- Born: 1961 (age 64–65) London, England
- Occupations: Curator, photographer, writer and cultural facilitator
- Partner: Sonia Boyce
- Children: 2

= David A. Bailey =

British Afro-Caribbean curator, photographer and writer (born 1961)

David A. Bailey (born 1961), is a British Afro-Caribbean curator, photographer, writer and cultural facilitator, living and working in London. Among his main concerns are the notions of diaspora and black representation in art.

== Biography ==
Bailey was born in London in 1961. He became active in the Black British arts scene in the 1980s. A member of the D-Max photography group, he designed the catalogue for their 1987 show at the Ikon Gallery in Birmingham. He also collaborated with the Sankofa Film and Video Collective, advising on productions including The Passion of Remembrance (1986) and Looking for Langston (1988).

In 1995, Bailey curated Mirage: Enigmas of Race, Difference, and Desire at the Institute of Contemporary Arts. In 1997 he co-curated Rhapsodies in Black: Art of the Harlem Renaissance with Richard J. Powell at the Hayward Gallery in London and the Corcoran Gallery of Art in Washington, D.C.. He co-curated the 2005 exhibition Back to Black – Art, Cinema and the Racial Imaginary with Petrine Archer-Straw and Richard J. Powell at Whitechapel Art Gallery in London.

Bailey has extensively written about photography and film. In 1992, he co-edited an issue of Ten.8 with Stuart Hall, "The critical decade: black British photography in the 1980s". From 1996 to 2002, he was co-director of the African and Asian Visual Artists Archive (AAVAA) at the University of East London. Until the end of 2009, he was Senior Curator of Autograph ABP, and Curator of the organisation PLATFORM's Remember Saro-Wiwa Living Memorial. He is founder and director of the International Curators Forum (ICF) and currently is acting director of the National Art Gallery of The Bahamas in Nassau.

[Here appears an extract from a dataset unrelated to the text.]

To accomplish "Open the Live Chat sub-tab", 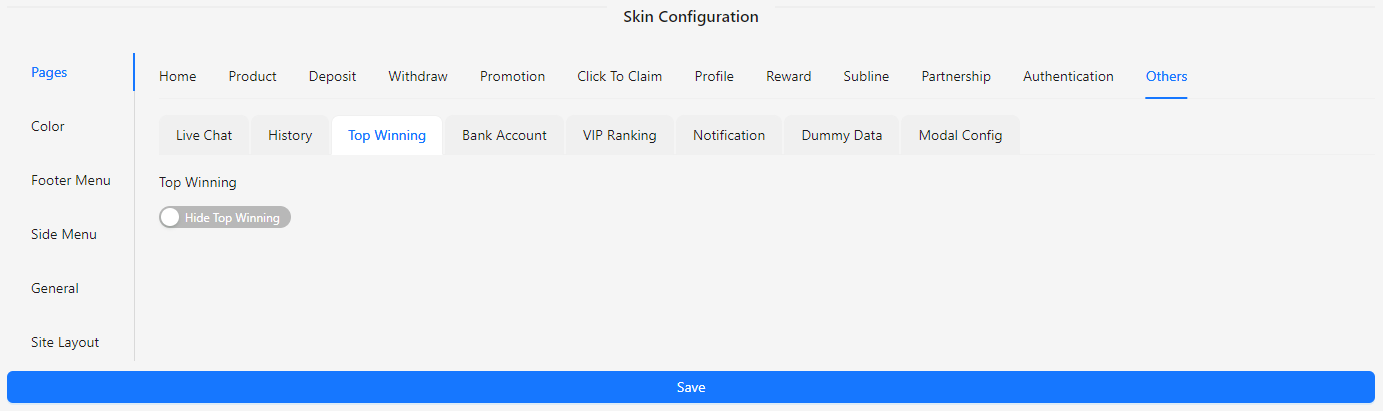I will coord(204,136).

Bailey curated the exhibition Life Between Islands: Caribbean-British Art 1950s-Now, shown at Tate Britain from 1 December 2021 to 3 April 2022.

Bailey was awarded an MBE in the Queen's Birthday Honours List 2007, for services to the visual arts.

== Personal life ==
Bailey's partner is artist Sonia Boyce and the couple have two daughters.